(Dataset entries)
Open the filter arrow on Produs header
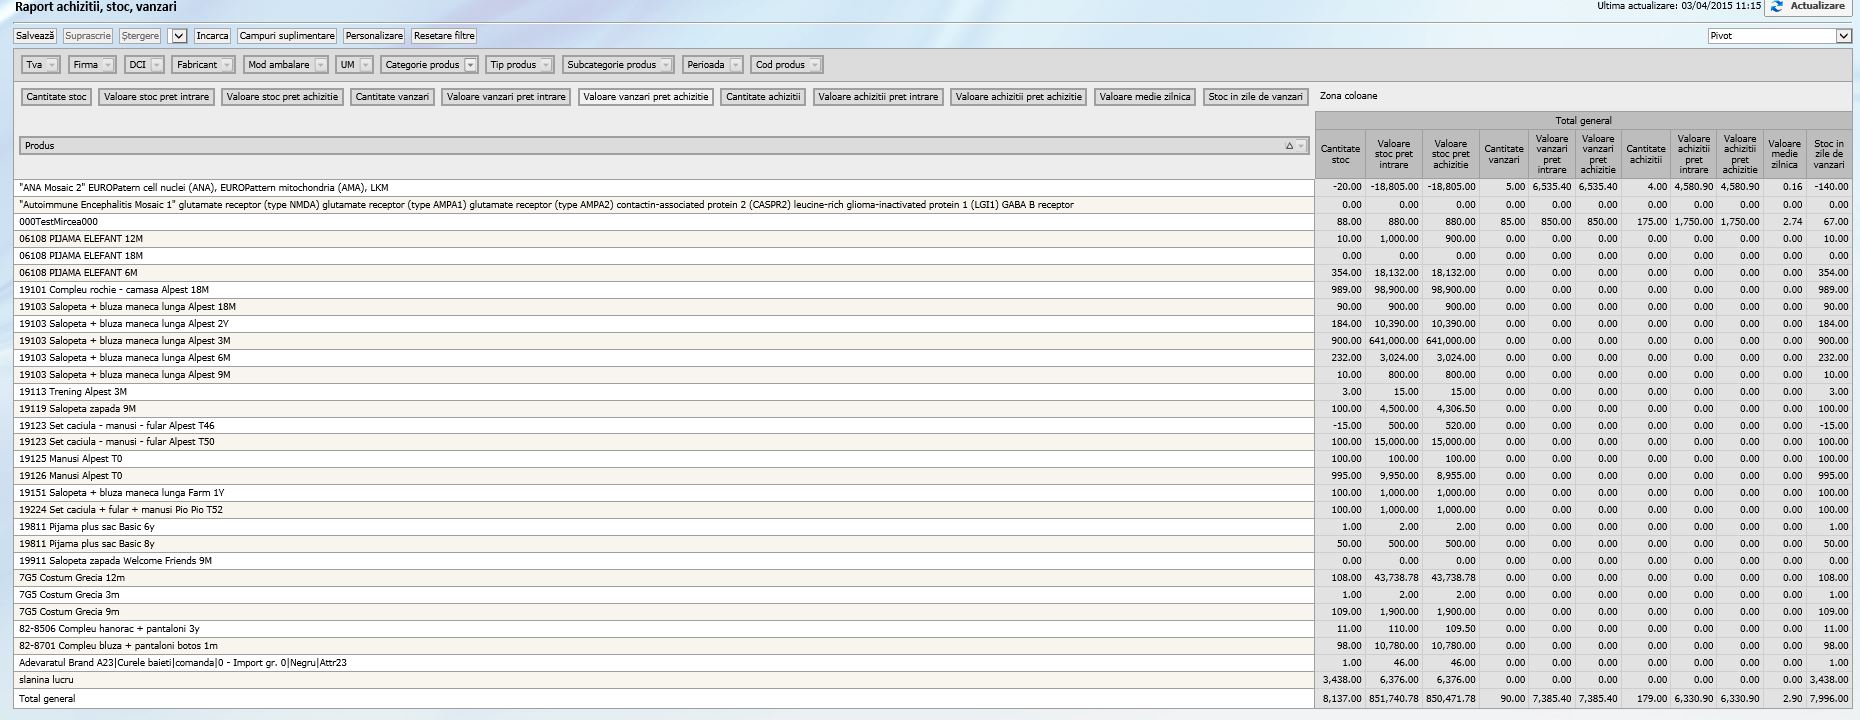pos(1301,146)
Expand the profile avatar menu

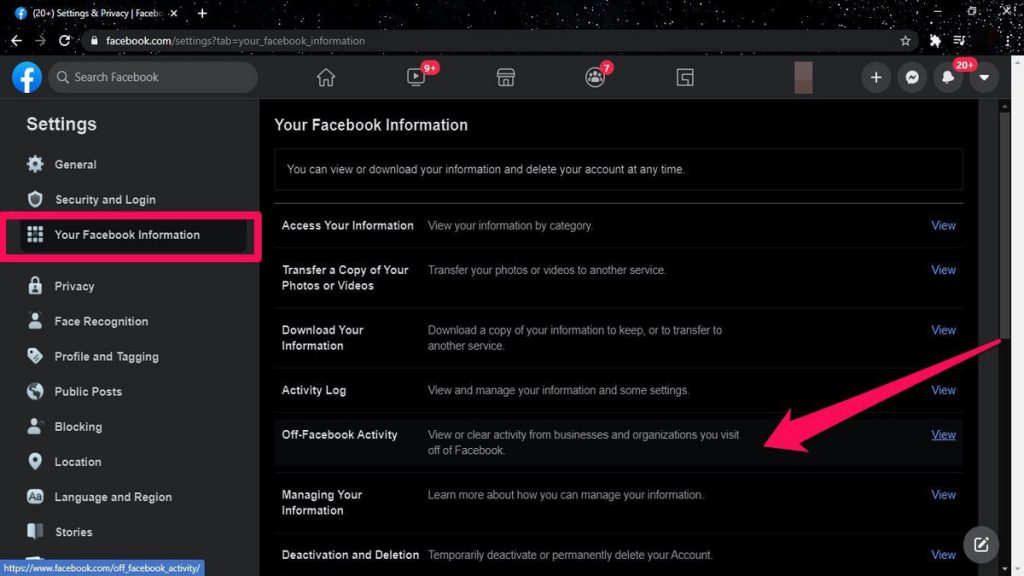click(x=803, y=77)
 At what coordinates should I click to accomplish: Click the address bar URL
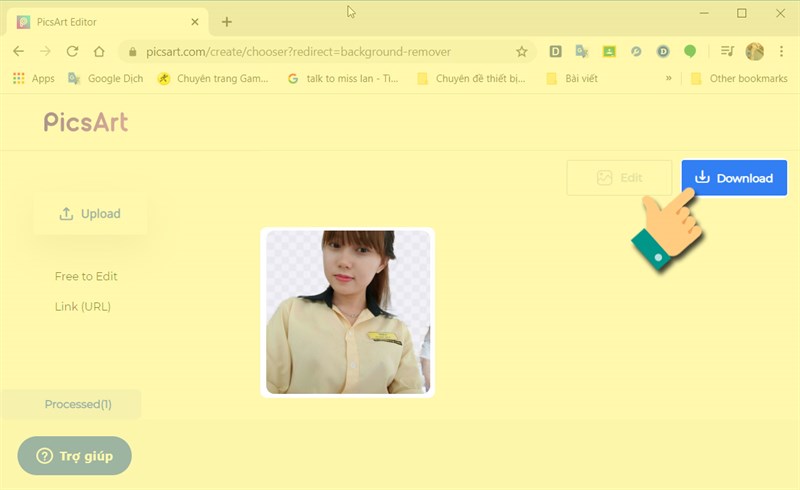(300, 51)
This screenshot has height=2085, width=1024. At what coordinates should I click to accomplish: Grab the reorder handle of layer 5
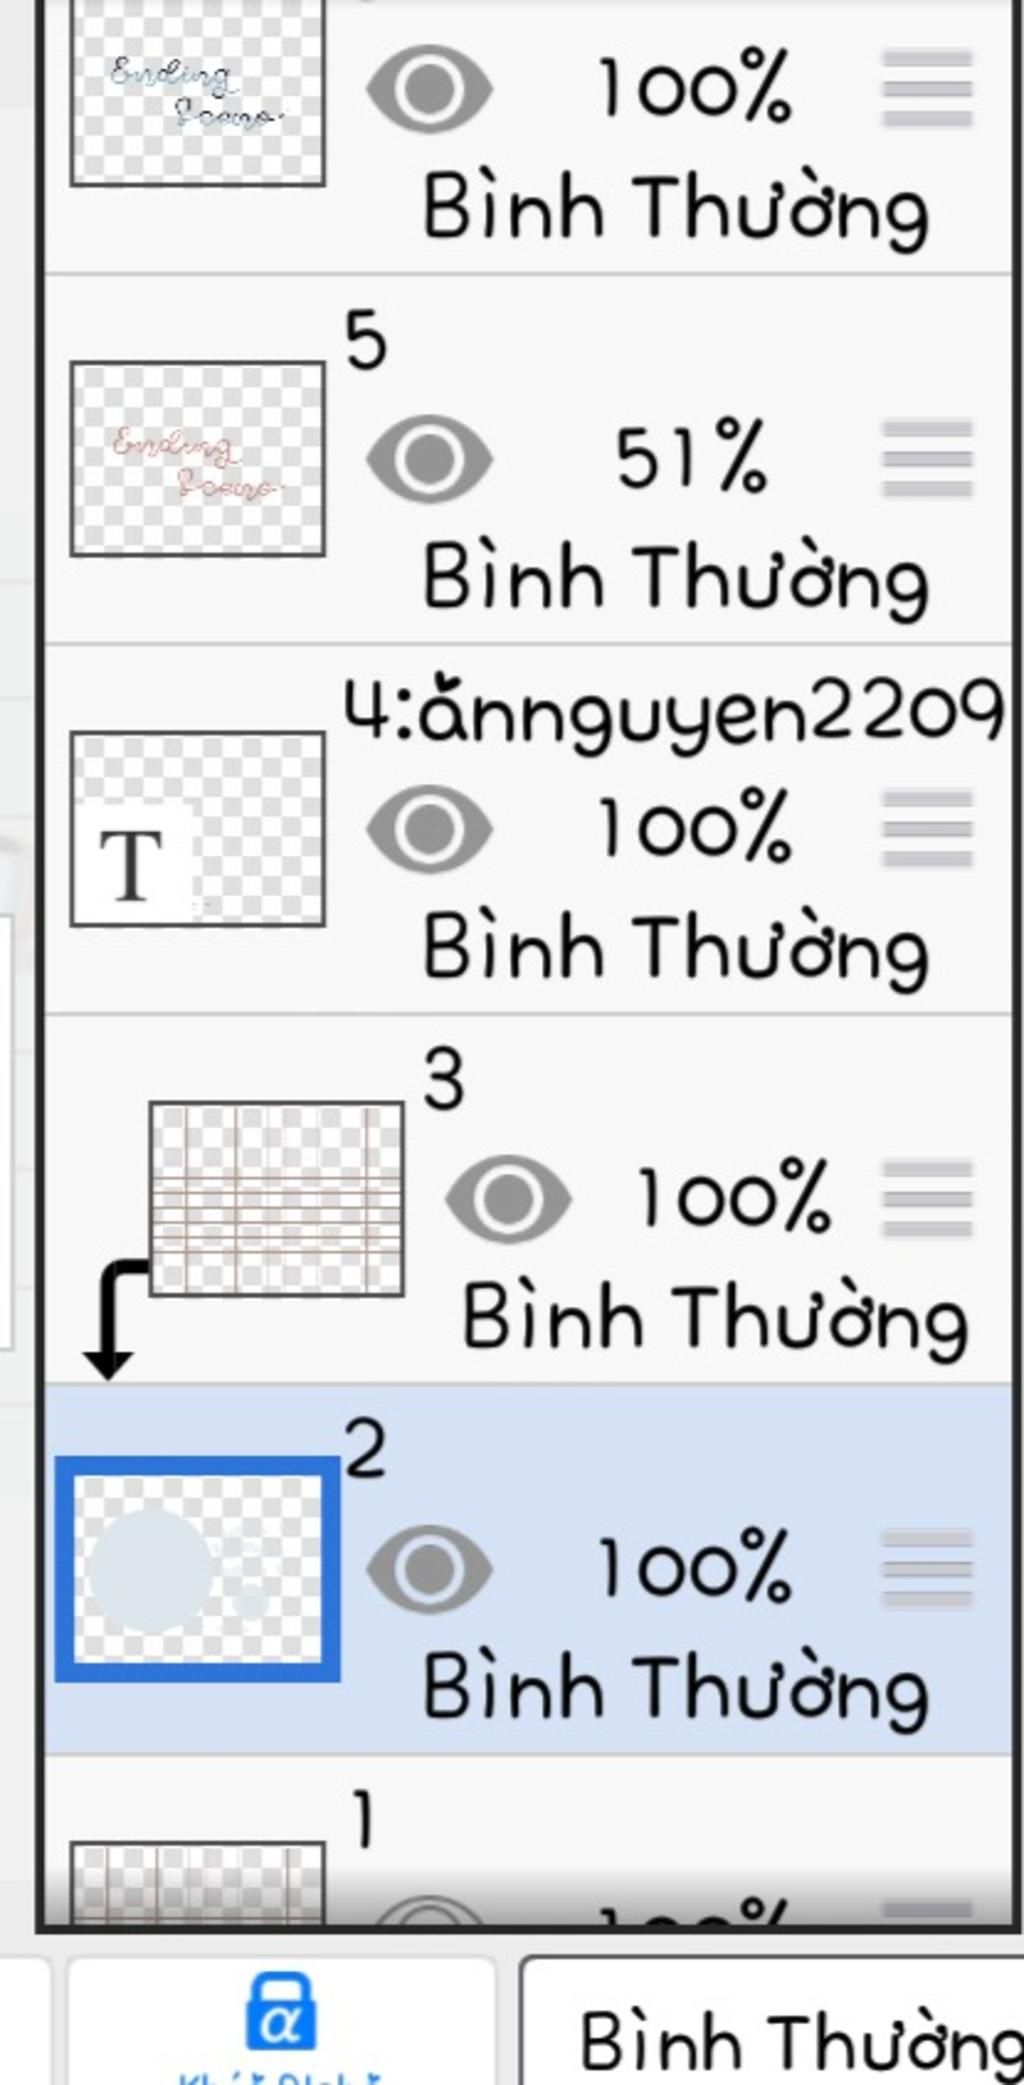[927, 459]
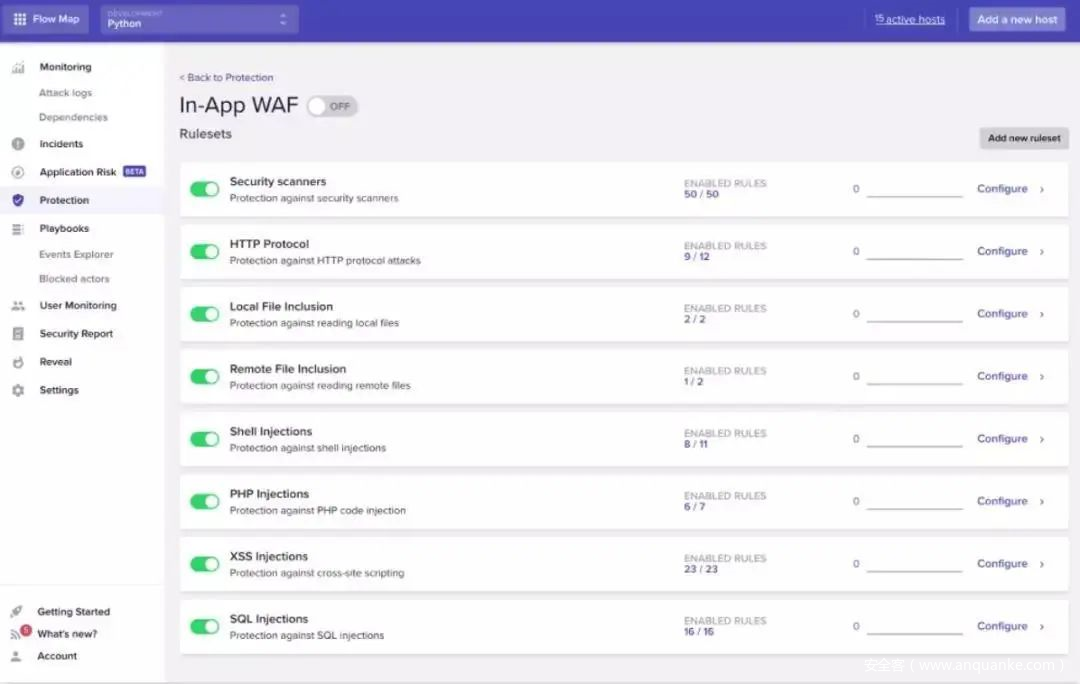Viewport: 1080px width, 684px height.
Task: Open Attack logs in sidebar
Action: point(65,93)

§ **What is expected**
Where the line containing "Expand the profile avatar menu" appears in the data above, begin there and output every line through the last, exactly and without pictures.

§ **Response area**
Expand the profile avatar menu

click(x=803, y=77)
 At what coordinates should I click to accomplish: Click the address bar URL
(300, 51)
This screenshot has height=2085, width=1024. At what coordinates should I click to accomplish: Grab the reorder handle of layer 5
[927, 459]
Viewport: 1080px width, 684px height.
Task: Open Attack logs in sidebar
Action: point(65,93)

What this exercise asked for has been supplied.